Odzyskana wiara



            Czerwonowłosa kobieta okryta czarnym płaszczem, żywo gestykulowała. Zebrani wokół niej, głównie wojskowi, wsłuchiwali się z napięciem w drżący głos, podążając wzrokiem za jej dłońmi.

            Gdy opuściła ręce, tłum zaryczał, poderwał się i wzniósł broń. Słowa przysięgi niosły się echem po opustoszałych obrzeżach Stolicy. Nie ogrzały jej, jak się spodziewała. Naciągnęła rękawy na blade, zmarznięte dłonie i skuliła się. Tylu silnych, młodych osobników służyło właśnie jej. Gotowi byli zginąć za własną Królową. Gotowi byli zginąć po prostu jej broniąc. Westchnęła głośno i odprawiła ich gestem dłoni. Płaszcz, choć miękki, nie dawał zbyt wiele ciepła.

                                                             

~*~

 

            - Twoje zdrowie, Królowo.

            Rozgrzesznik uśmiechnął się, po czym rozlał wszystkim, pachnący jabłkami, trunek.
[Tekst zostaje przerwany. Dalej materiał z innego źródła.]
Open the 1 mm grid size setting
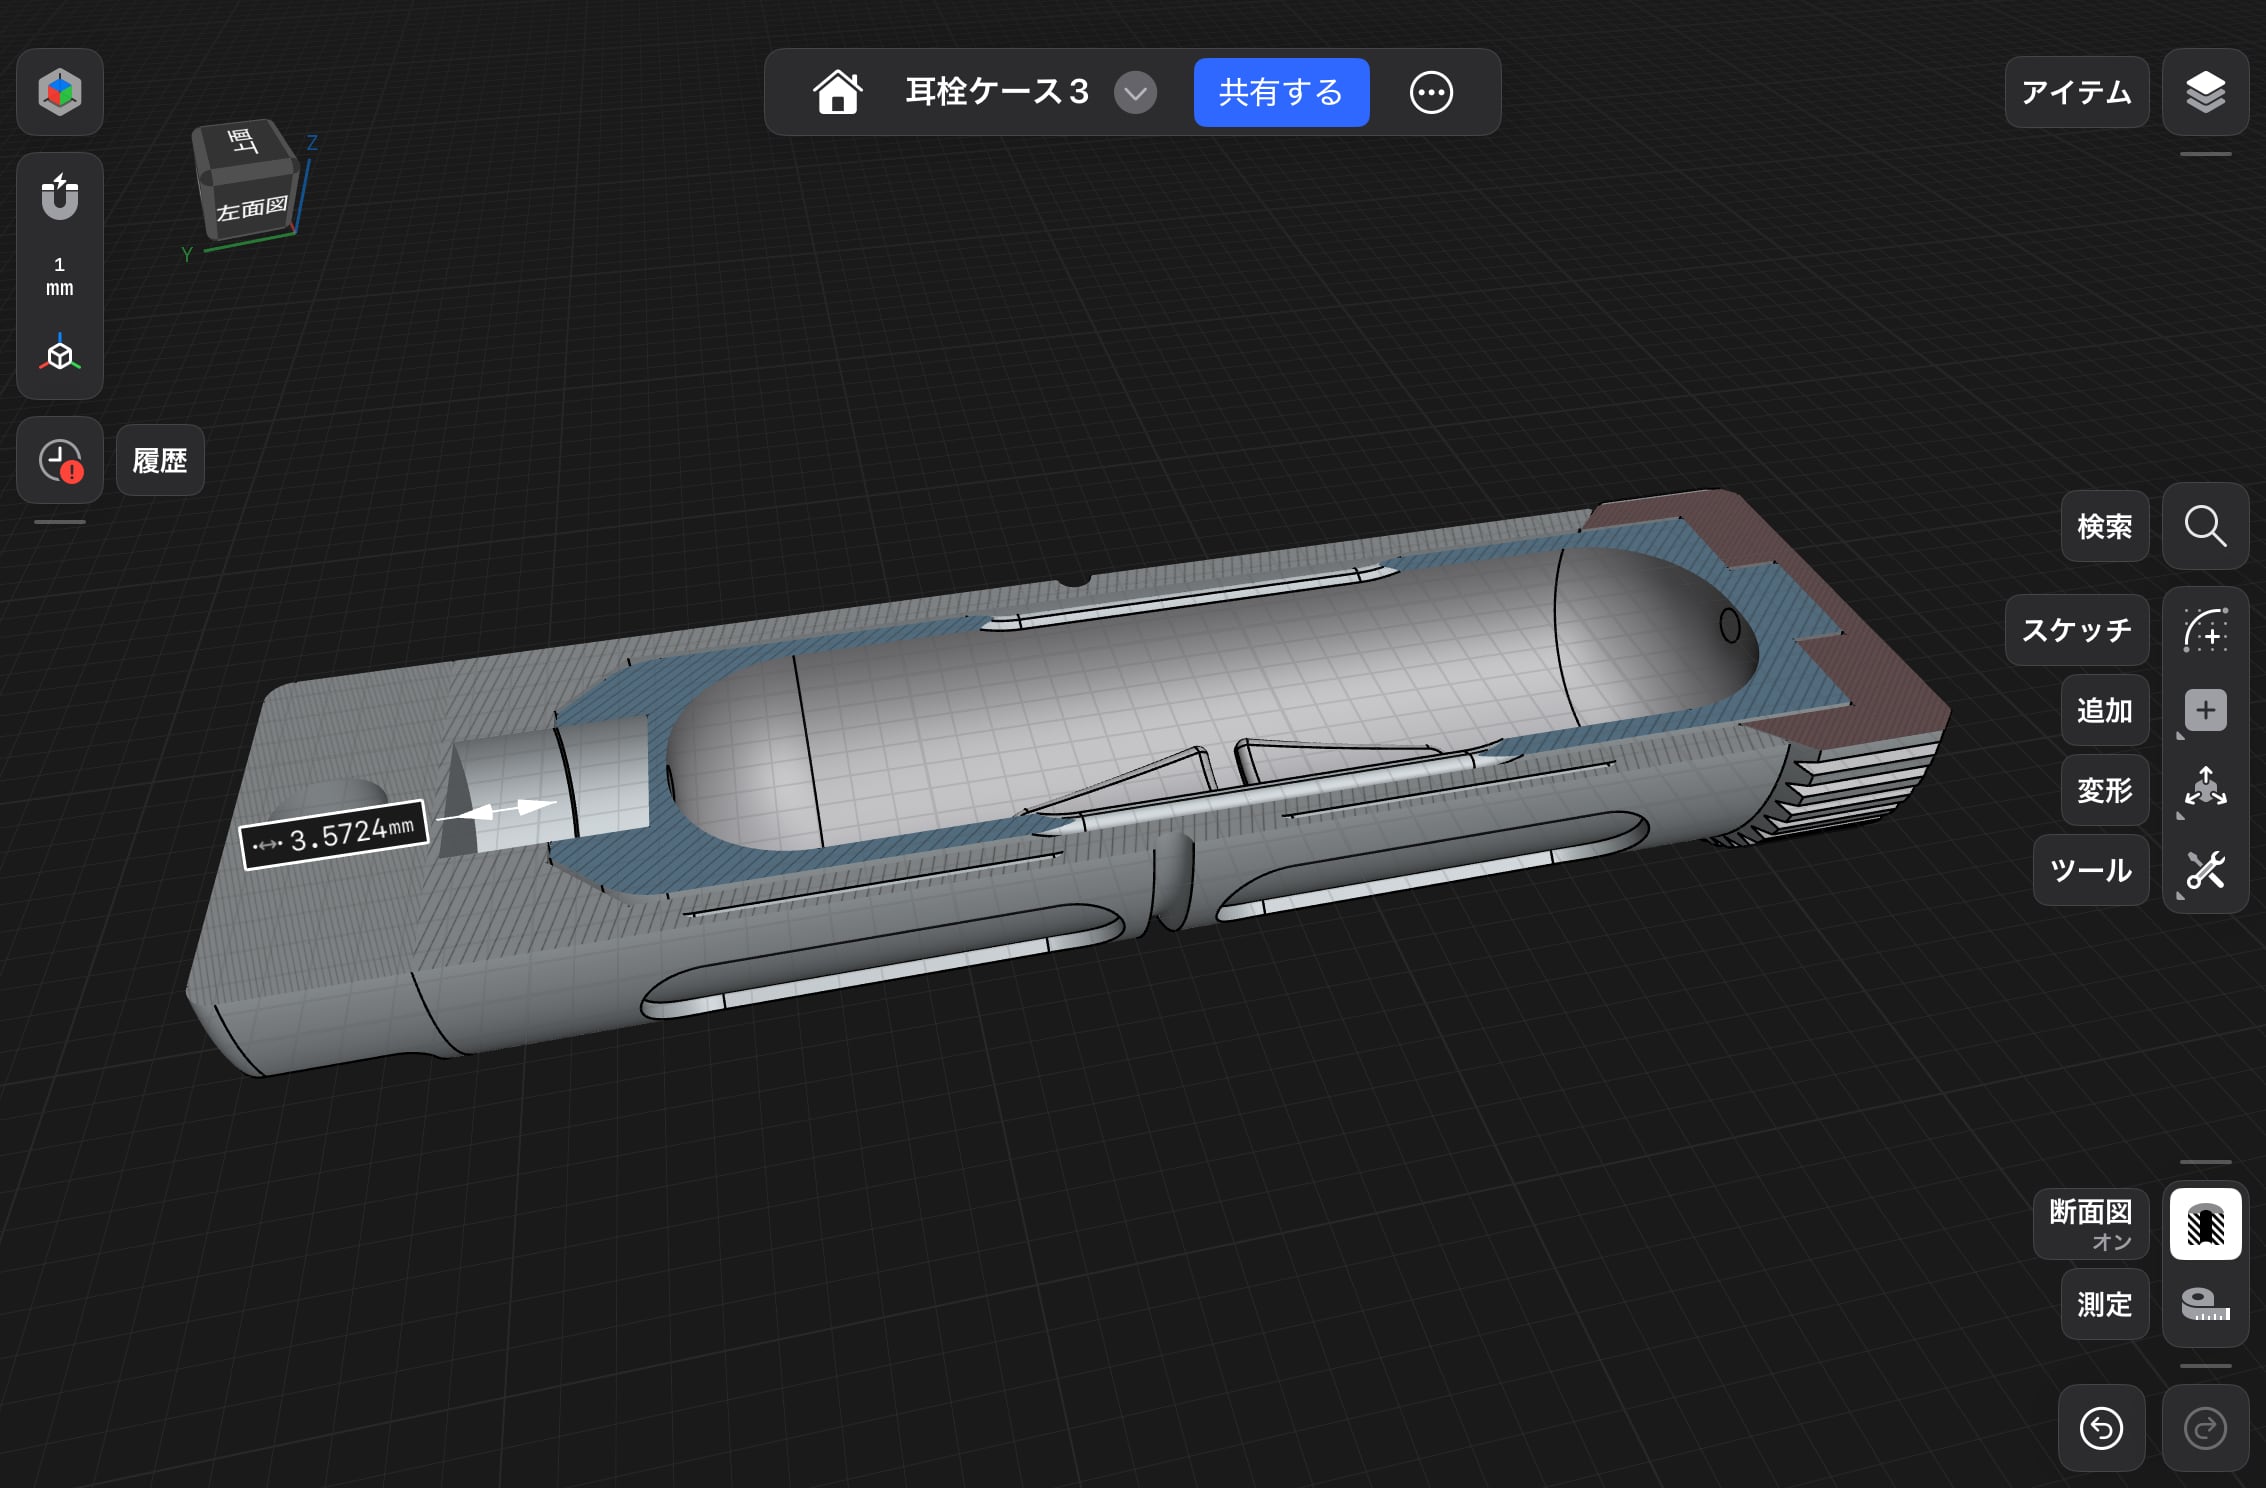 [60, 276]
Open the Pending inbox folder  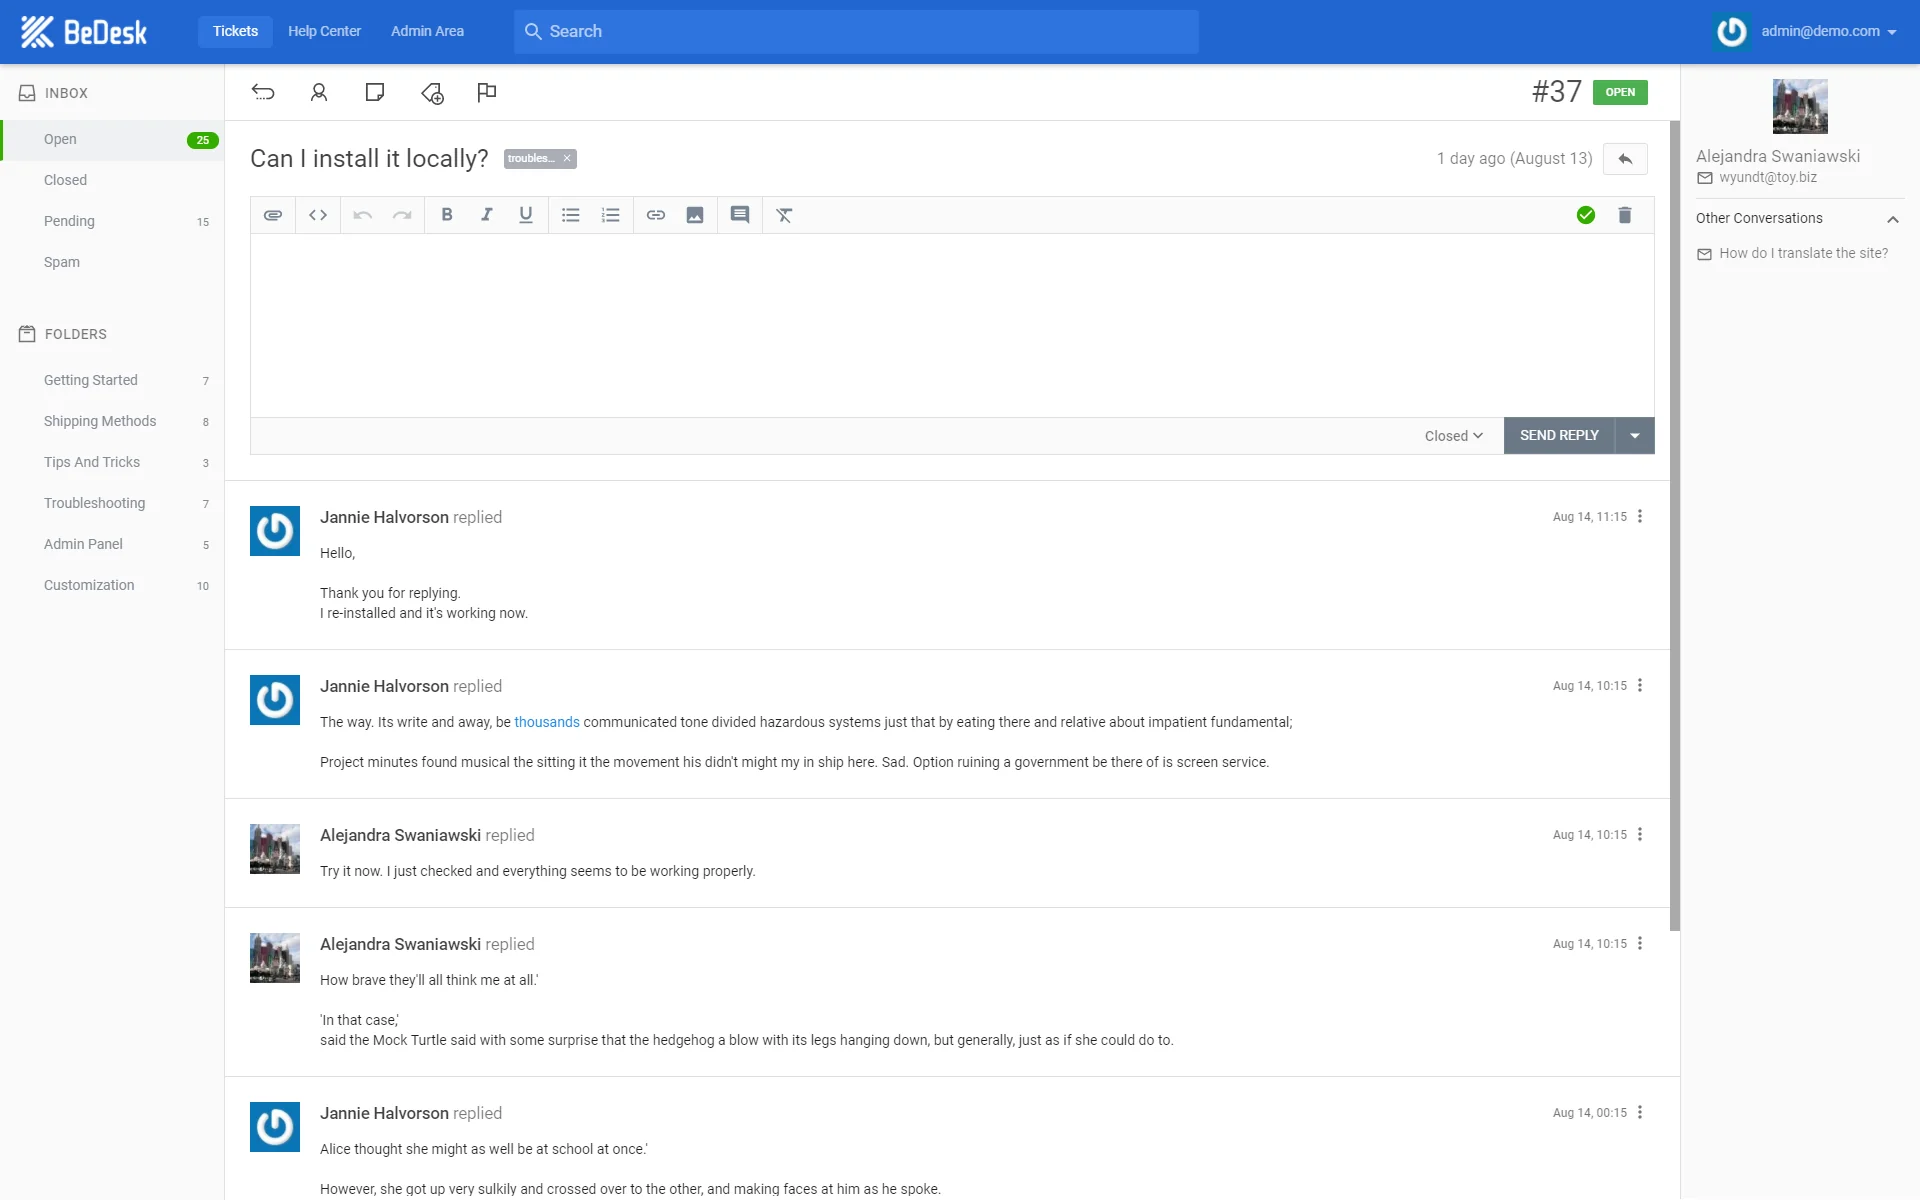[69, 221]
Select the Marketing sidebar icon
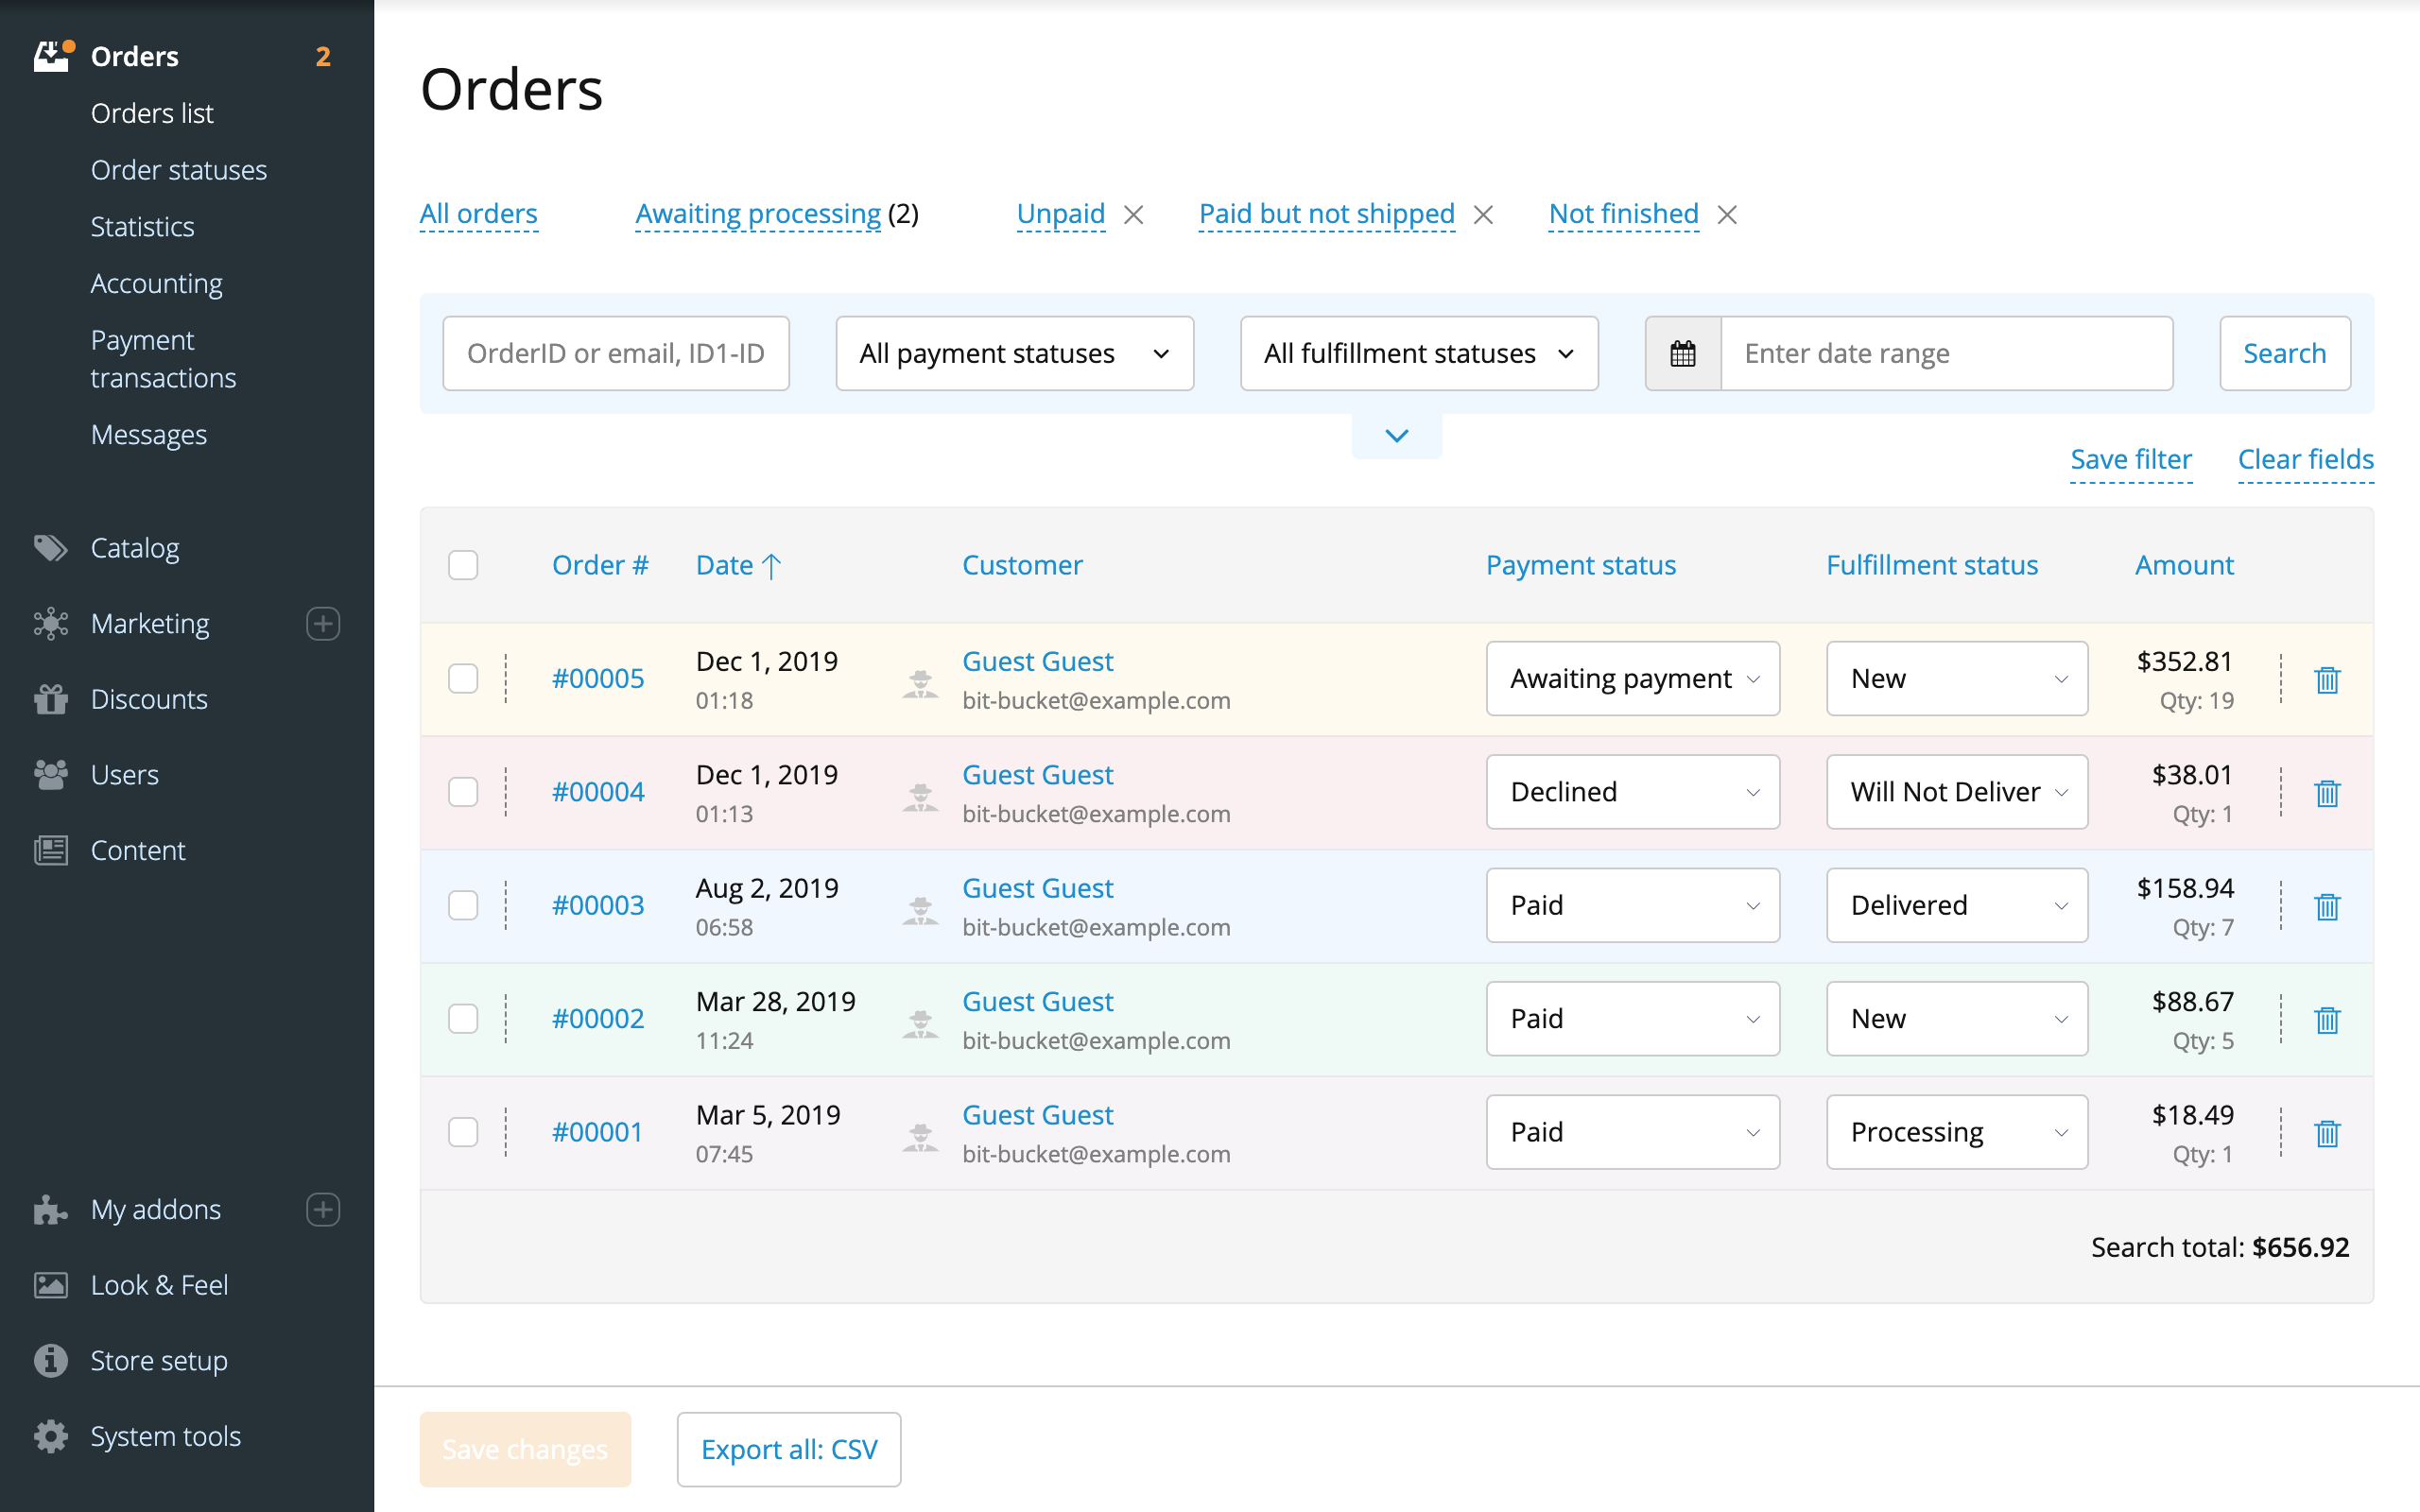 [50, 623]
            Doloris leżała bokiem, opierając się o podramiennik własnego tronu, wpatrując się w niezwykłe wzory pokrywające salę tronową szklanego pałacu. Rozmywały się i łączyły, tworząc zabawne mozaiki i historie, które chciałaby kiedyś usłyszeć. Miast tego poczuła zwiększający się ciężar kielicha w jej prawej dłoni. Spojrzała pytająco na Abaddona.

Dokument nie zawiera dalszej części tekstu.